Building the institutional framework for better companies and better societies is a learning process, where the public, private, and civil society sectors share mutual responsibility to strengthen good governance, particularly in the context of developing countries. All stakeholders must ensure that the rules of the game are written and applied for the benefit of all of society and not for the private gain of the few. If that is not the case, corruption can take its most extreme form: state capture, where a country is run for the benefit of political elites colluding with narrow private interests at the expense of the society at large.
This Feature Service article is based on the report of the International Consultation on the “Role of the Private Sector in Ethics and Corporate Governance in the Fight against Corruption,” held in Paris earlier this year by the Global Corporate Governance Forum and CIPE. As the Consultation emphasized, today the sustainability agenda and business ethics are at the forefront of good governance debate, and the sensitive topics of bribery and corruption are no longer taboo in corporate board discussions.
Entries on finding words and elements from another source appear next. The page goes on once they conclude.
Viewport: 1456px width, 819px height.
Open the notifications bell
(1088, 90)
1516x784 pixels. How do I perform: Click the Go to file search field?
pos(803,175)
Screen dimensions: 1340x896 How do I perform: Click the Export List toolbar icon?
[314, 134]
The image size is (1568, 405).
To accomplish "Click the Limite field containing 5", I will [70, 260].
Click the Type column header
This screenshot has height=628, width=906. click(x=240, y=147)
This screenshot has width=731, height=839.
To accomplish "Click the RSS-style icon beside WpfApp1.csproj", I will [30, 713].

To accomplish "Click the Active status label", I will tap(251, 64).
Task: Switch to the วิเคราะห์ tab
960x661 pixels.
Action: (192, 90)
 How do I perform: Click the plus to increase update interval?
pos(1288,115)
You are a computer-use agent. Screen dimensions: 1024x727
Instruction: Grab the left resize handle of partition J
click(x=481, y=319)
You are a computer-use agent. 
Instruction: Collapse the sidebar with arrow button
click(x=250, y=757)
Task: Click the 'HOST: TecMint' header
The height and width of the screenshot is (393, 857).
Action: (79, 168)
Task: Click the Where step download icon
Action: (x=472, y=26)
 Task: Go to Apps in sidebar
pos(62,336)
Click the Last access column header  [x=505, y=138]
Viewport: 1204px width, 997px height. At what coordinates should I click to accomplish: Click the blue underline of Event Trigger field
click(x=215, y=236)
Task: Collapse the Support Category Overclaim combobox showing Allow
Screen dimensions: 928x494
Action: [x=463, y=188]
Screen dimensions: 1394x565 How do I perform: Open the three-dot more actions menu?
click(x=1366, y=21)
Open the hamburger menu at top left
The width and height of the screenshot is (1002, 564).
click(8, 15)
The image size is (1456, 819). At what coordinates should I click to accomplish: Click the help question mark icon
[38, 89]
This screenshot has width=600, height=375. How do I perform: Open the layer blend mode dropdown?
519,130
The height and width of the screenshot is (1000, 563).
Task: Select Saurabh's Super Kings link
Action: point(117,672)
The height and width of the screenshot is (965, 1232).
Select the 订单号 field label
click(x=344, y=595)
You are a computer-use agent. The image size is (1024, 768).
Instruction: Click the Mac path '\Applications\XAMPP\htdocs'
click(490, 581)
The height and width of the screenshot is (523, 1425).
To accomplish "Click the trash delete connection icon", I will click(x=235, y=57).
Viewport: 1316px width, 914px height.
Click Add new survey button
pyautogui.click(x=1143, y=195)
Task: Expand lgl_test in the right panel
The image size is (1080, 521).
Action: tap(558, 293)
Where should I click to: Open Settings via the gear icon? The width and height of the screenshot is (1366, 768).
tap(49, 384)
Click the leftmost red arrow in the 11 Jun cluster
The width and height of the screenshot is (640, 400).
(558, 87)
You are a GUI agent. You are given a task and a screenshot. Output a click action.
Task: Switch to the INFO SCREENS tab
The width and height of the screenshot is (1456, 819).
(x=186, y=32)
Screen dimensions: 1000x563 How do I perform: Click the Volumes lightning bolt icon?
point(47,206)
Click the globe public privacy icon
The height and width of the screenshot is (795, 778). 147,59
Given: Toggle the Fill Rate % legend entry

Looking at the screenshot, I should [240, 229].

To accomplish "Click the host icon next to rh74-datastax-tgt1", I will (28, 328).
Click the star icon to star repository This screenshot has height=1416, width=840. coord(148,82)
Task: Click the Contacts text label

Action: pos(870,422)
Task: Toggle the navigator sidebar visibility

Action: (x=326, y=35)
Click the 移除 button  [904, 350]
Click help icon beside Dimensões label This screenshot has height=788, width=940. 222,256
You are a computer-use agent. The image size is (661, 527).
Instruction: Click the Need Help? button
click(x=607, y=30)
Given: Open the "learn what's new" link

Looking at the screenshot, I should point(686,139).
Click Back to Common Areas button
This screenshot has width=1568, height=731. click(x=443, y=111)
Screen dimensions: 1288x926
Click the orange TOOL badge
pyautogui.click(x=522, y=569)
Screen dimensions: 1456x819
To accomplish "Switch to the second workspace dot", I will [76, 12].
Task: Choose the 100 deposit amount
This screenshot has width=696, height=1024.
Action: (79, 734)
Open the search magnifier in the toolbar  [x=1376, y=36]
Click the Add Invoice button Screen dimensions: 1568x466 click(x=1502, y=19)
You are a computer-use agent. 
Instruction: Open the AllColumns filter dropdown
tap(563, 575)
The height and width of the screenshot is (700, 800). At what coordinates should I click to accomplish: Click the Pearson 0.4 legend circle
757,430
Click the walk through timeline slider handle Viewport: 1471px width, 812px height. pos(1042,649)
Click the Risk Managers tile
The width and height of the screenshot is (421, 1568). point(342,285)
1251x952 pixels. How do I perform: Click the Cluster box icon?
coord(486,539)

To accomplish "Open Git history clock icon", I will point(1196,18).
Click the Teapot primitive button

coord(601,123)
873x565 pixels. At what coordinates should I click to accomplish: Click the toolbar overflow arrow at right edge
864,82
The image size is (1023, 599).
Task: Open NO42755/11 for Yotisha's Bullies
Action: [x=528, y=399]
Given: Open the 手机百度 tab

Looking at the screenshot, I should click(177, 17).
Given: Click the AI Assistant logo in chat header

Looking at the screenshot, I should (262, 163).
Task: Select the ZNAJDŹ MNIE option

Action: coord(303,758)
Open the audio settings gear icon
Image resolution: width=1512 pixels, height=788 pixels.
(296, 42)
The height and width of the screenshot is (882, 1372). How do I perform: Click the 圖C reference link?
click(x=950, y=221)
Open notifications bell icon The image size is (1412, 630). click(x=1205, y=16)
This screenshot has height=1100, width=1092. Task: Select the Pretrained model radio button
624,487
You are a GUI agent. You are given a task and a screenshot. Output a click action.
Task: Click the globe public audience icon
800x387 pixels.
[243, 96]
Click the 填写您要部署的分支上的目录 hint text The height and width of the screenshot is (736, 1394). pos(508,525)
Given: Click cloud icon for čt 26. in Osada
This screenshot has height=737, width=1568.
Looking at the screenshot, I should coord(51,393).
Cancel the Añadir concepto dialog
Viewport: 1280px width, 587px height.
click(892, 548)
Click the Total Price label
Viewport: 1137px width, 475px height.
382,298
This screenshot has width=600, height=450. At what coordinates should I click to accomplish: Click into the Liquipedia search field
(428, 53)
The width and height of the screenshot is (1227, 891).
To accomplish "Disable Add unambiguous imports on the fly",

Still, challenges persist. The scale of annual bribery is estimated at US$1 trillion worldwide. Only with collective effort from stakeholders across different facets of society – engaged in dialogue and learning how to advance the practice of new principles and standards – can true progress occur.
Daniel Kaufmann, Director of Governance and Anti-Corruption Program at the World Bank Institute and one of the Consultation’s participants, said, “To make a difference in the fight against corruption, we need transparency-related reforms with spine, not rhetorical ones.” Such reforms indeed pay off. As Kaufmann and his team have calculated, there is a 400 percent governance dividend derived from reforms that achieve good governance and control corruption. This means that in the long run, countries that implement such reforms can achieve a four-fold increase in per capita income.
Article at a Glance
- Building ethical businesses around the world commands the full spectrum of leadership and commitment within firms, countries, and the international community.
- Private sector efforts to fight corrupt practices should start with corporate governance, effective transparency, and disclosure mechanisms.
- A more integrated approach should also include codes of conduct, compliance programs, and initiatives to improve the ethical behavior and culture at all levels of a firm.
- Developing countries are not only sources of corruption, they are also the emerging frontiers in the global fight against bribery and extortion.